- **選択した文章**:
高総検レポート No 6

1989年3月25日発行

「教務規定三原則」(民主・合理・公開)で、旧制中学校的評価観を克服しよう!

教務規定入門(最終回)

Q1 私の勤務する学校では、授業をエスケープする生徒が多く、学年末になると授業時数不足の生徒が多数進級会議に出されます。授業時数の算出方法、単位認定に必要な授業時数の基準について他校の例を教えて下さい。

 最初に授業時数の算出方法から見てみましょう。

ア.実授業時数 42/71校(59.2%)
イ.年間標準授業時数 29/71校(40.8%)

- **短い課題**:
授業時数の算出方法を扱った教務規定の文章を、最後の行の後から引き継いで書き進めてください。 後に続く資料は、上の文章とは別の出典から取られたものです。

- **提供資料**:
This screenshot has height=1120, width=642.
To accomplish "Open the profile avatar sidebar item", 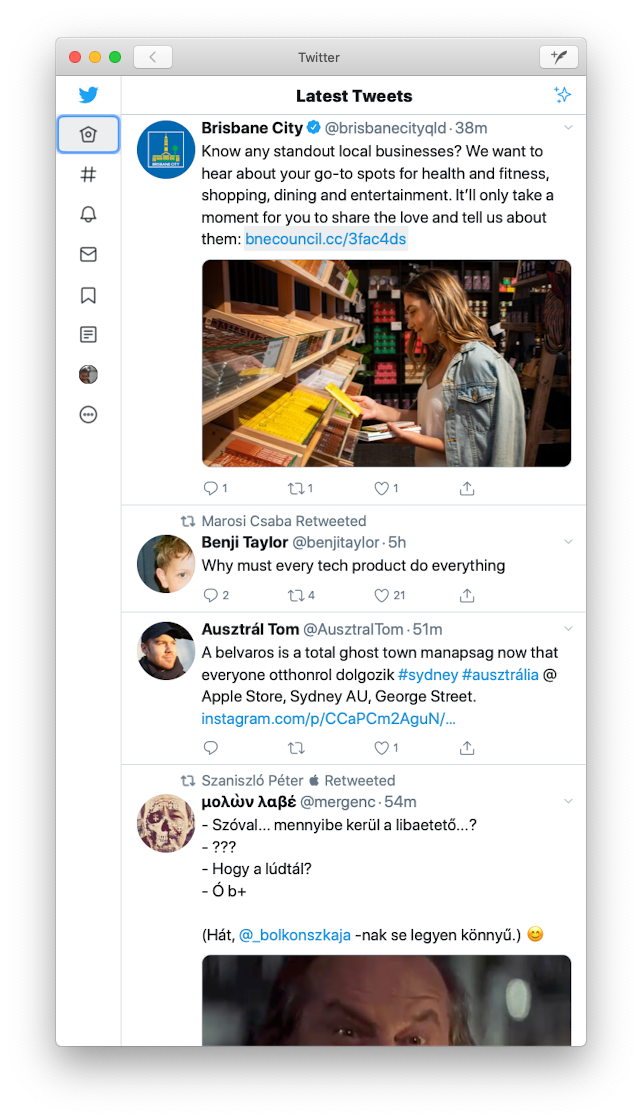I will click(88, 374).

- **課題の回答**:
 この結果を見てもわかるように実授業時数で算出する学校が多いようです。実授業時数を採用している学校は新設校に多く、標準時数を採用している学校は既設校に多いと言われています。これは何を意味しているかというと、新設校の多くは政府・文部省の「多様化政策」(学校間格差を意図的に作る差別選別体制)の中で「教育困難校」に位置づけられています。つまり、「教育困難校」では、厳しい基準を設けて、いわゆる「脅し」によって授業に参加させようとしているというのが本音ではないでしょうか。しかし、私の勤務する学校でも生徒指導面、教務面で厳しい基準を作ろうという動きはありますが、生徒は厳しい基準があるなしにかかわらず自由にやっているようです。厳しいルールを作れば、生徒が従うというのは机上の空論でしかありません。教務的措置を「脅し」に使うという評価に対する考え方は、私たちが克服しなければならない最大の問題ということが言えます。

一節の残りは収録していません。